# Text passage
________

This MSc-graduation project involves the development of novel high-tech “tattoo”-based instrumentation for Dupuytren’s contracture surgery by which the risk of damaging delicate palmar structures can be totally avoided. The project will be carried out in a very close collaboration with hand surgeons from the Reinier Haga Orthopedic Center (RHOC). We are searching for a student that can start at a short term with this challenging and very interesting graduation project.
The eye is made up of delicate tissue, which can easliy be damaged when it is being handled excessively during surgery. The outer layer on top of the eye, called the conjunctiva, is responsible for keeping the eye lubricated. This thin layer is often manipulated during surgery in order to perform other operations, but as a result of hard metal forceps it can become damaged. See this movie for an example.
In this assignment, the aim is to develop a miniature suction gripper that can handle delicate eye tissue during surgery. First you will look into miniature suction grippers for different applications, after which you will design and test a novel prototype.
In nature, there is a special group of wasps known as parasitoid wasps. They have a thin and steerable needle-like structure called the ovipositor. This ovipositor is used to lay eggs in hosts. The ovipositor is a very thin organ shaped like a flexible, hollow needle. In order to reach the right location, the wasp can steer her ovipositor. How it steers is still being studied.
We are currently developing novel steerable needles for prostate and kidney interventions inspired by the wasp ovipositor. This project will focus on understanding the steering mechanism of the ovipositor and applying this to new needle designs. We are searching for an MSc student that can start at short notice with this interesting graduation project.
Sharks are extremely diverse group of vertebrates and inhabit a wide variety of aquatic habitats. The skin of sharks is covered in thousands of tooth-like denticles or scales that are anchored to the collagenous layer of the skin known as the stratum laxum. These scales play an important role in locomotion in terms of drag reduction and lift production. Despite numerous studies on the functional significance of shark denticles , no studies have been performed to investigate the effect of the anchoring of the denticles in the skin or the effect of denticle shape change on the drag reducing and lifting abilities. Moreover, no studies to date have been conducted to study the effect of the denticles stacking and overlapping on the denticles performance.

________

# Stored data
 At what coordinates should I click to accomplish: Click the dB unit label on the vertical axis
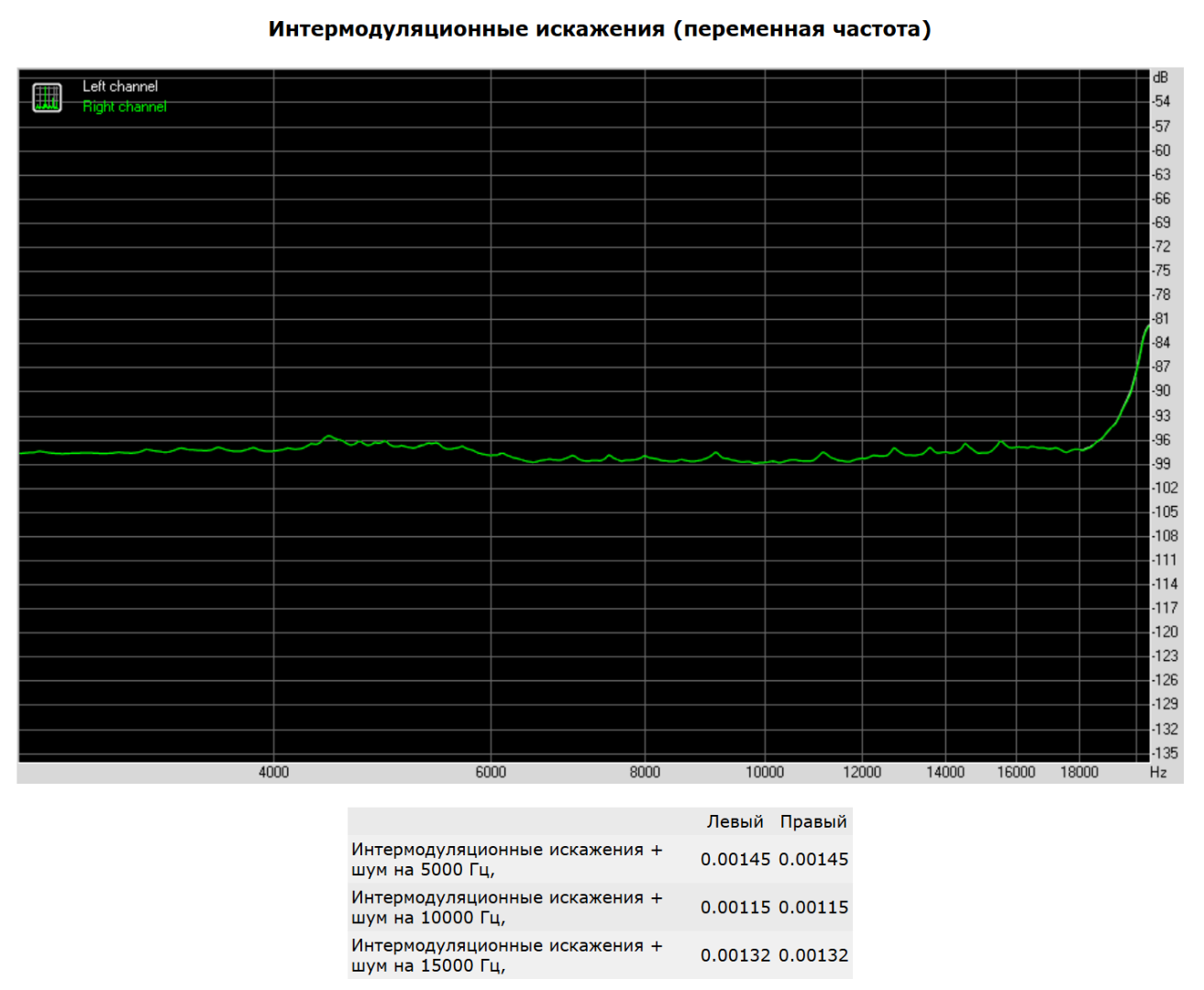click(1160, 78)
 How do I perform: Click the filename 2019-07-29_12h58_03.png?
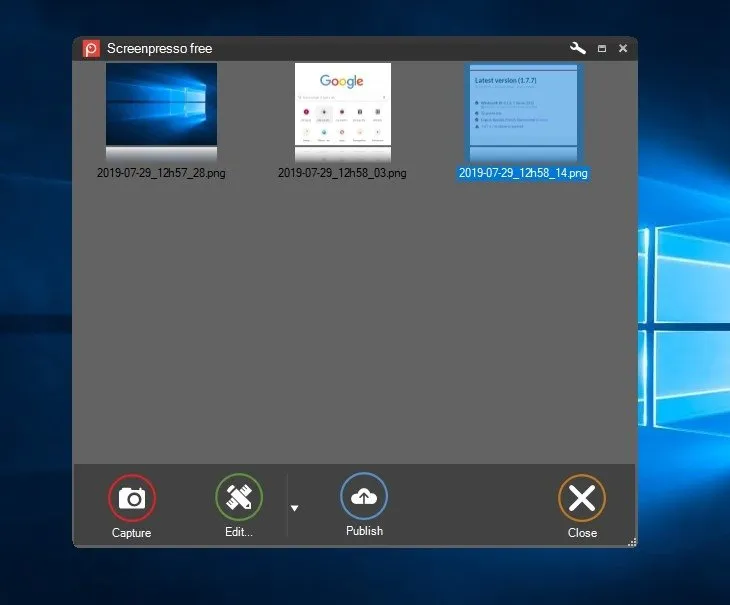point(342,173)
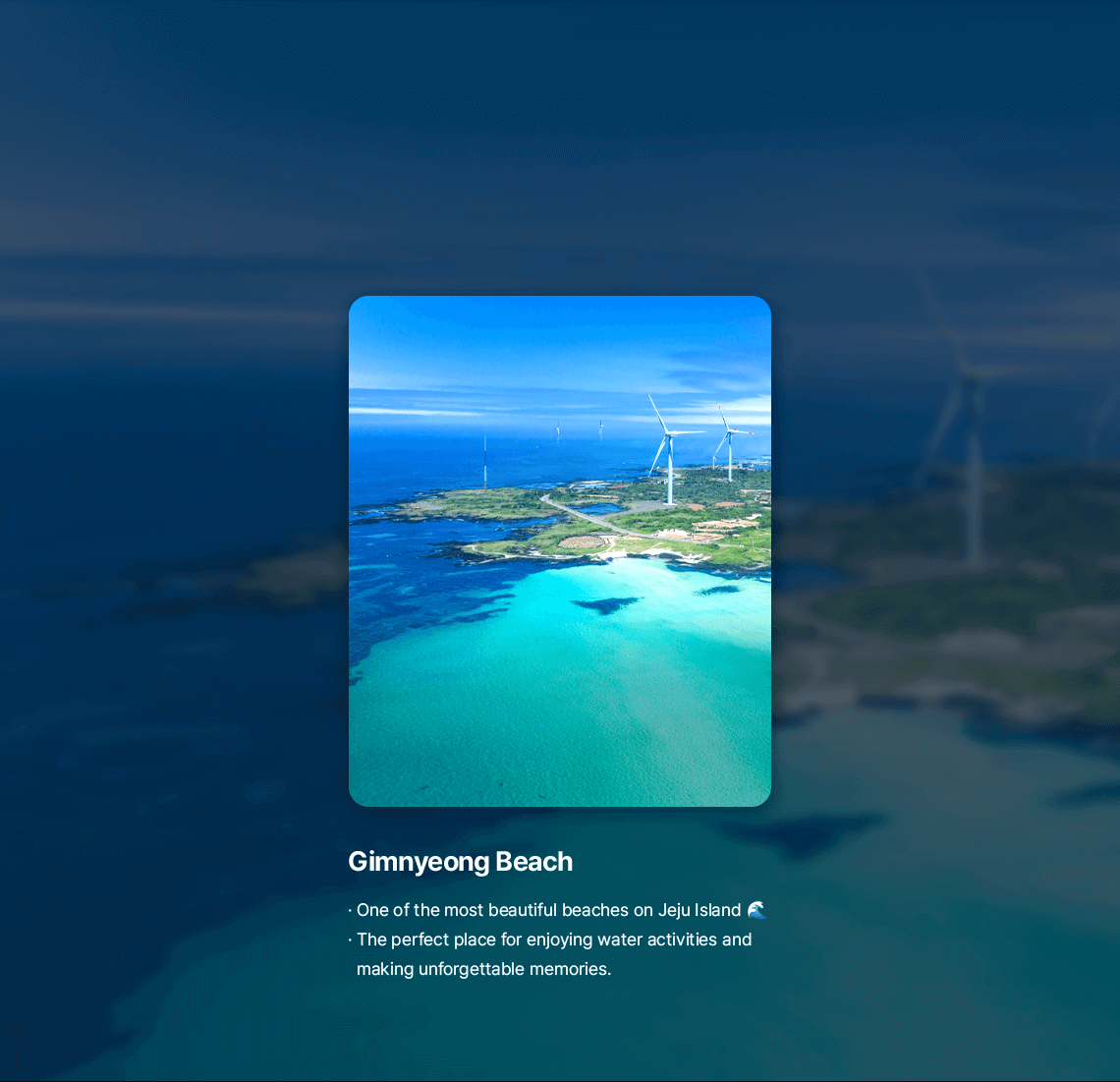
Task: Click the tallest wind turbine in the photo
Action: point(668,452)
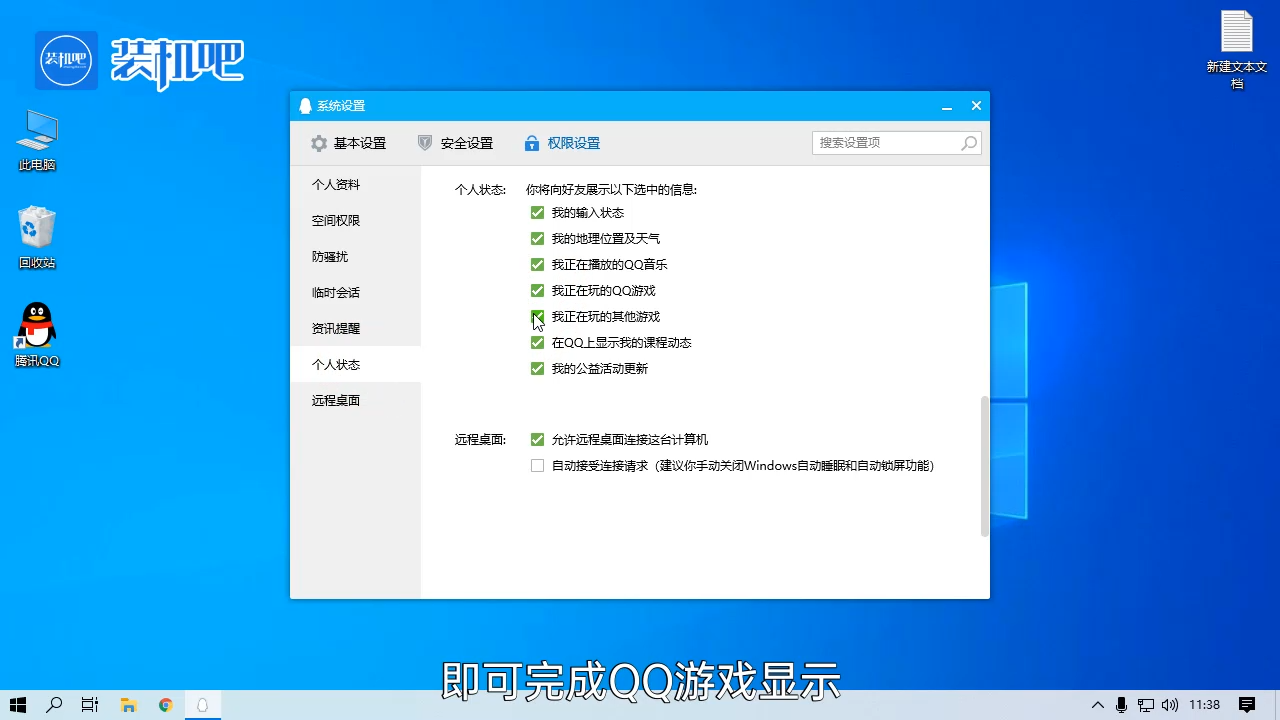
Task: Select the QQ icon on the taskbar
Action: click(202, 705)
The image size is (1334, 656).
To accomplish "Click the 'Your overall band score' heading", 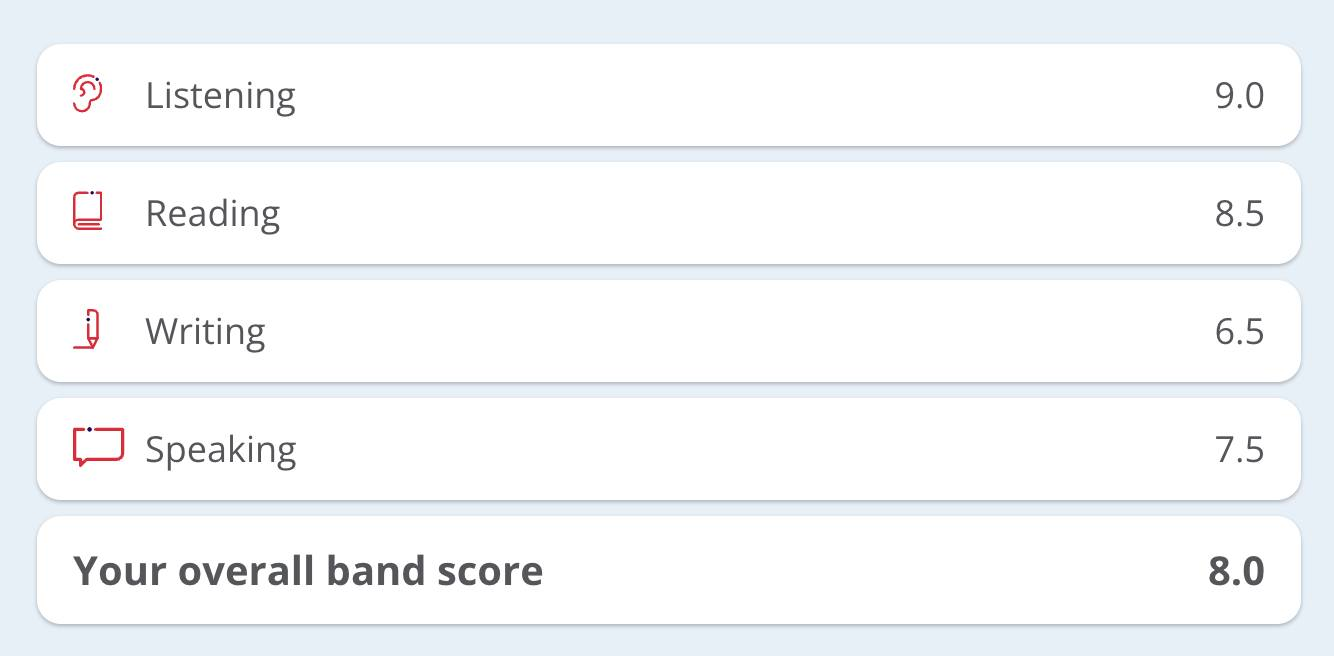I will 308,570.
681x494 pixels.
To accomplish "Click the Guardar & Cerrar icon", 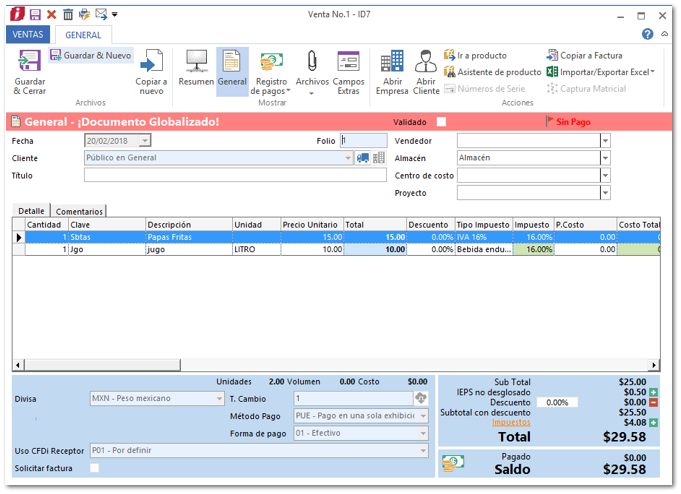I will click(30, 62).
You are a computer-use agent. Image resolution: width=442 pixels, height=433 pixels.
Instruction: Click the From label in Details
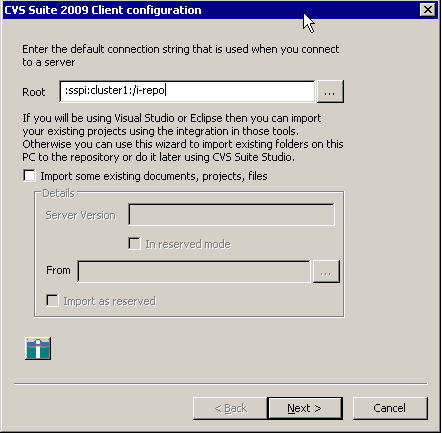[58, 270]
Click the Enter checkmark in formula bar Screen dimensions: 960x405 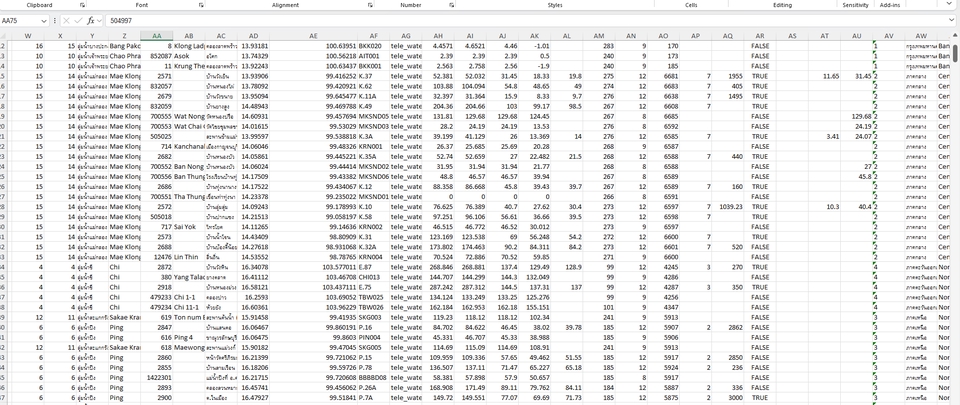[78, 20]
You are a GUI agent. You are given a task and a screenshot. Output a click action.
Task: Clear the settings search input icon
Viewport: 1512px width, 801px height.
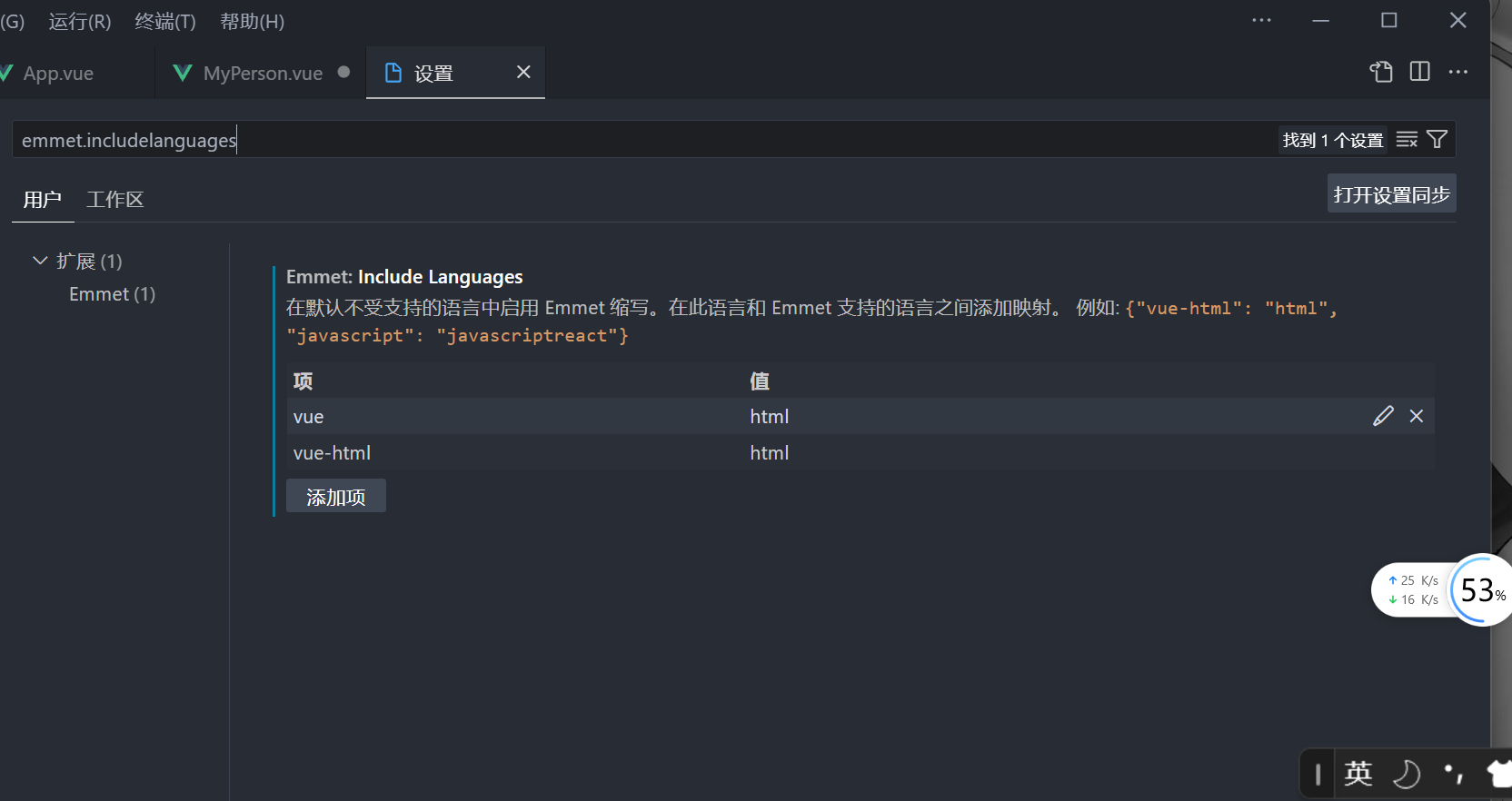[x=1407, y=140]
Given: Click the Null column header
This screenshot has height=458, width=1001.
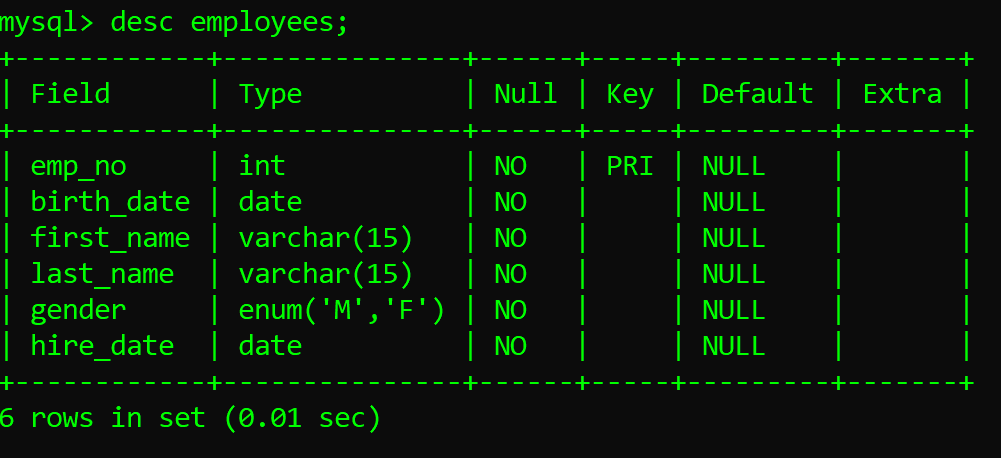Looking at the screenshot, I should tap(525, 94).
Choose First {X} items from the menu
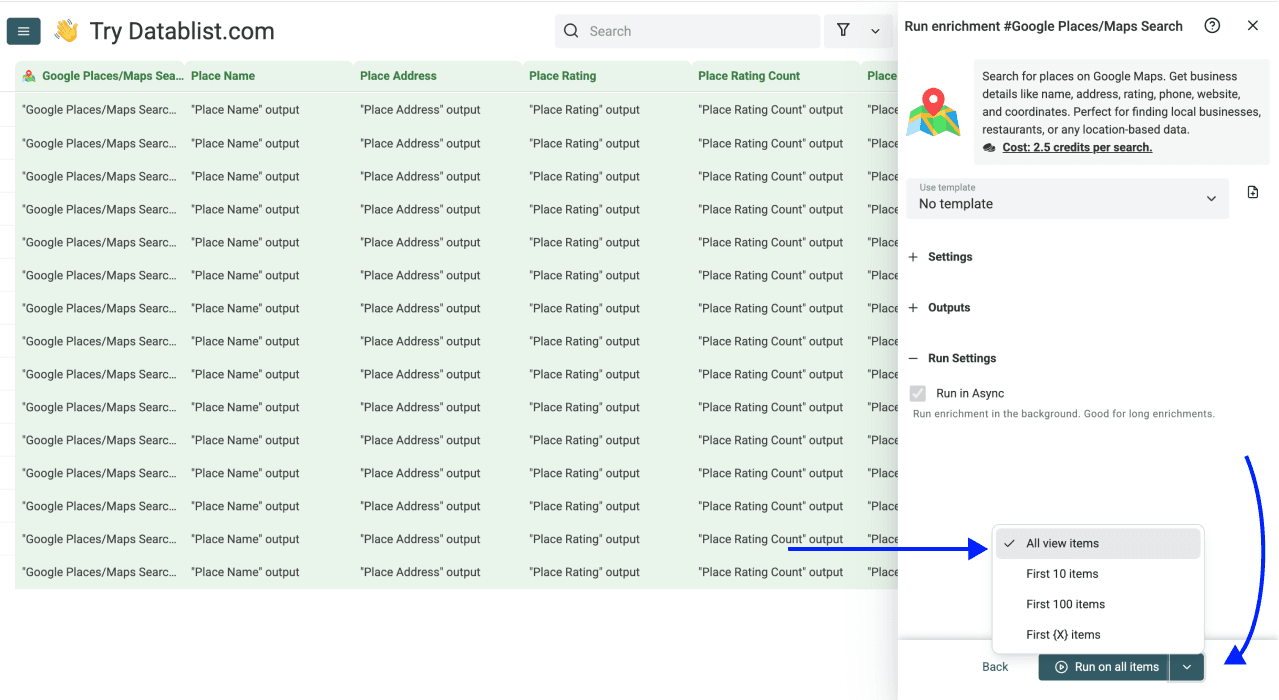Screen dimensions: 1279x700 (1062, 634)
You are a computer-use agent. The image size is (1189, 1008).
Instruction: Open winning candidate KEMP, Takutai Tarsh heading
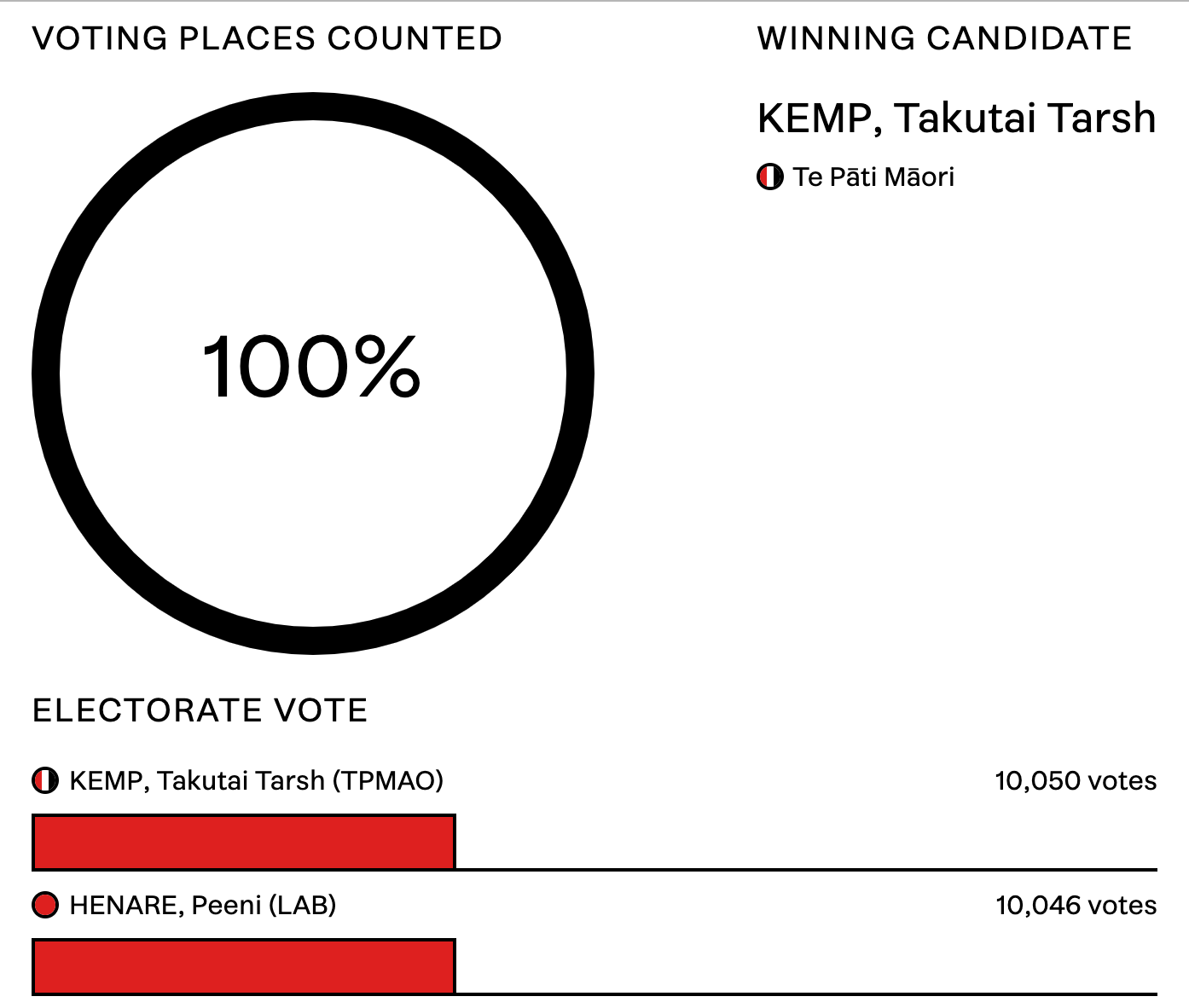pyautogui.click(x=956, y=119)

________

# Directions
a - Decide whether each statement below agrees with the graduation project descriptions. Answer yes or no for each, and quote the words of the descriptions that decide it.
(i) Parasitoid wasps use the ovipositor to lay eggs in hosts.
(ii) The way the ovipositor is steered has already been fully explained.
(iii) Earlier studies have examined how the stacking and overlapping of shark denticles affects their performance.
b - Resume the graduation project descriptions, starting right after their final sentence.

# Results for each task
a -
(i) Yes: "This ovipositor is used to lay eggs in hosts."
(ii) No: "How it steers is still being studied."
(iii) No: "no studies to date have been conducted to study the effect of the denticles stacking and overlapping on the denticles performance."

b -
The objective of this project is to take the first steps in understanding the effect of shark denticle morphology(roughness, waviness, texture), stacking, and anchoring on the drag reducing and lift increasing properties of the shark skin using computational models and real-life biomimetic shark skin prototypes.
A compatible literature study is available for this project which is “Review of denticles in sea animals”. The objective of this study is to make an overview of the existing denticles in sea animals, the differences in their design and their influence on the drag reduction for these sea animals.
Vacuum-assisted delivery is a common procedure in which a vacuum device is used to guide the baby through the birth canal. This device makes use of a suction cup that is attached to the baby’s head. Excessive suction forces cause a cone-shaped swelling on the baby’s head, which increases the risk of bruising, bleeding in the skull and skull fracture.
In this graduation project, you will develop an improved vacuum extraction device with a suction cup that causes less harm to the baby’s head. You will be taking inspiration from animals with suction discs, such as the Octopus, as those can perfectly adapt their discs to the objects they grasp.